JEPARA – Desa Semat, Tahunan kembali dihantui abrasi. Air laut semakin merangsek ke wilayah daratan. Bronjong penahan gelombang, jebol dihantam ombak. Garis pantai semakin mendekat ke daratan sekitar satu meter dari tahun lalu.
Bronjong penahan gelombang dibuat untuk menahan air laut masuk ke darat. Namun saat gelombang tinggi dibarengi hujan lebat, air laut menghantam bronjong. Sebab ombak meninggi, bronjong jebol. Sementara pembuatan bronjong dihentikan menunggu cuaca membaik.
Ali Suwarno, Petinggi Desa Semat menjelaskan pihaknya baru saja memasang bronjong belum lama ini. Saat sedang dikerjakan, ombak sedang tinggi-tingginya. Bronjong menjadi rusak. Bronjong kali ini tidak mengatasi abrasi secara menyeluruh. Sifatnya sebagai penguat. Juga penahan agar air tidak masuk.
“Bronjong dibuat melalui bantuan desa dan swadaya warga. Utamanya pemilik warung sekitar pantai Semat. Bronjong sempat dibangun namun hancur karena ombak. Sehingga, untuk saat ini sementara dihentikan,” katanya.
Terdapat titik yang menjadi langganan abrasi. Ada di area Kalibuntung, arah Makam Mbah Sirah, dan Pantai Semat di sepanjang kios wisata.

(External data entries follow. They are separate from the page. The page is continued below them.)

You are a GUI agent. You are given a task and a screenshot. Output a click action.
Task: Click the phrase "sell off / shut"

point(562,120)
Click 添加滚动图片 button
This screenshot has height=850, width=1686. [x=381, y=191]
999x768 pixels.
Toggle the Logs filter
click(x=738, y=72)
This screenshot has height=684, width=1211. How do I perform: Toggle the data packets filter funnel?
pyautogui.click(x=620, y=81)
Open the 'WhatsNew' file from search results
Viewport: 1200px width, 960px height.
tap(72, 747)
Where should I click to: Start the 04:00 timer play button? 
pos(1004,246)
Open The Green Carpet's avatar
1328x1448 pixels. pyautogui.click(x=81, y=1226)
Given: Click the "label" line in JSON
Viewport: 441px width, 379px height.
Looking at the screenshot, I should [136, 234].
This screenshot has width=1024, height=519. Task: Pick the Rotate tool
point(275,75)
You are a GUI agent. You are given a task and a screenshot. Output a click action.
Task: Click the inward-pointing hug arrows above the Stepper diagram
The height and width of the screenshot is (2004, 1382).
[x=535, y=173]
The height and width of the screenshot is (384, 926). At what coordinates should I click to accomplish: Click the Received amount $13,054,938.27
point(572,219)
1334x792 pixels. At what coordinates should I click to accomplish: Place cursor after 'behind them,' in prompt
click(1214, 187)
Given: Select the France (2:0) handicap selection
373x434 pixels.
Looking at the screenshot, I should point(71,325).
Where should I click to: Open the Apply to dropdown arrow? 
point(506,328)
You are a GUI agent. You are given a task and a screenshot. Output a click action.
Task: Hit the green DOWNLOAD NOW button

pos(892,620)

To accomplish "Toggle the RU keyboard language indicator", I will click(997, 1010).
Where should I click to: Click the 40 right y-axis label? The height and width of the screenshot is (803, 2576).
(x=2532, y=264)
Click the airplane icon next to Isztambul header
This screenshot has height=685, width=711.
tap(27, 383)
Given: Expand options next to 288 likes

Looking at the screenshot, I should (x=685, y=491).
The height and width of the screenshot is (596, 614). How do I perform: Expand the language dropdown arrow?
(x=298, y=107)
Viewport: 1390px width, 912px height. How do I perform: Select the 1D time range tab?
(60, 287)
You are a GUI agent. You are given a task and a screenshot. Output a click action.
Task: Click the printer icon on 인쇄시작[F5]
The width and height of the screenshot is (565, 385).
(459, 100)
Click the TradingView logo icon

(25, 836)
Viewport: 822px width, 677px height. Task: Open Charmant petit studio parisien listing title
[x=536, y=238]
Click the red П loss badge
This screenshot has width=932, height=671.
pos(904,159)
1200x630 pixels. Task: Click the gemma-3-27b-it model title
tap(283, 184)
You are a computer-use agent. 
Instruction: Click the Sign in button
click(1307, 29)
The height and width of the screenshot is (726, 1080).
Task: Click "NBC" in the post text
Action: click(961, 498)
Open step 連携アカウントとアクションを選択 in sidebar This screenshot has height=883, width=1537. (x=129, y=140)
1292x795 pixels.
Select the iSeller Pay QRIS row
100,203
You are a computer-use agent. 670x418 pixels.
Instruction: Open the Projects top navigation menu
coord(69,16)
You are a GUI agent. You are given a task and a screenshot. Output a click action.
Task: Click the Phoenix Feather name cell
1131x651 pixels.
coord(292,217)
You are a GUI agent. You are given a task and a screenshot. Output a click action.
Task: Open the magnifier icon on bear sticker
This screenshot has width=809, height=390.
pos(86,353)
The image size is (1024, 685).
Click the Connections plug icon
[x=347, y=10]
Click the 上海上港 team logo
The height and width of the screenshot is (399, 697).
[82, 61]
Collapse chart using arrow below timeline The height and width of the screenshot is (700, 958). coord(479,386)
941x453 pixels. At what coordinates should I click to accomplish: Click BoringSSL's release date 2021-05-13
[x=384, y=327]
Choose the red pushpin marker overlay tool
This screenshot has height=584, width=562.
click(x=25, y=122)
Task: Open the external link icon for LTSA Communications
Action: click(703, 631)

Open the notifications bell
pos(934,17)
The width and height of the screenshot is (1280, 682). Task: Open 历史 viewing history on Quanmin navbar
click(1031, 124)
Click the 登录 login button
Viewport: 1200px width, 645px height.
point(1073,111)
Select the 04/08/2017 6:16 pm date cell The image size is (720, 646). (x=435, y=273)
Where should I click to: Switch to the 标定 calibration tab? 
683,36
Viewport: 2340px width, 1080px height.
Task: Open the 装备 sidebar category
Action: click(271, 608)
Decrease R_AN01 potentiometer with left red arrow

Sebelumnya, abrasi pernah sampai ke pemukiman warga. Sekitar 40 rumah ikut terdampak. Ia bercerita, paling parah dulu abrasi sempat memutus jalan. Puluhan tahun silam.
Selain bronjong, pihaknya sempat melakukan penghijauan di darat dan laut. Di darat, pernah ada penanaman pohon cemara dan pohon pelindung lain. Di laut, pohon bakau pernah dicoba ditanam namun rusak. Diterjang ombak.
Kepala Bidang Pengendalian Pencemaran dan Pemeliharaan Lingkungan Hidup pada Dinas Lingkungan Hidup (DLH) Jepara Nuraini mengaku untuk abrasi di Semat pihaknya kewalahan. Berulangkali telah ditanam pohon bakau. Namun beberapa tidak berhasil karena ombak. Juga kondisi pantai yang tidak mendukung. Sementara pihaknya memantau bila nanti warga setempat mulai terkena dampaknya.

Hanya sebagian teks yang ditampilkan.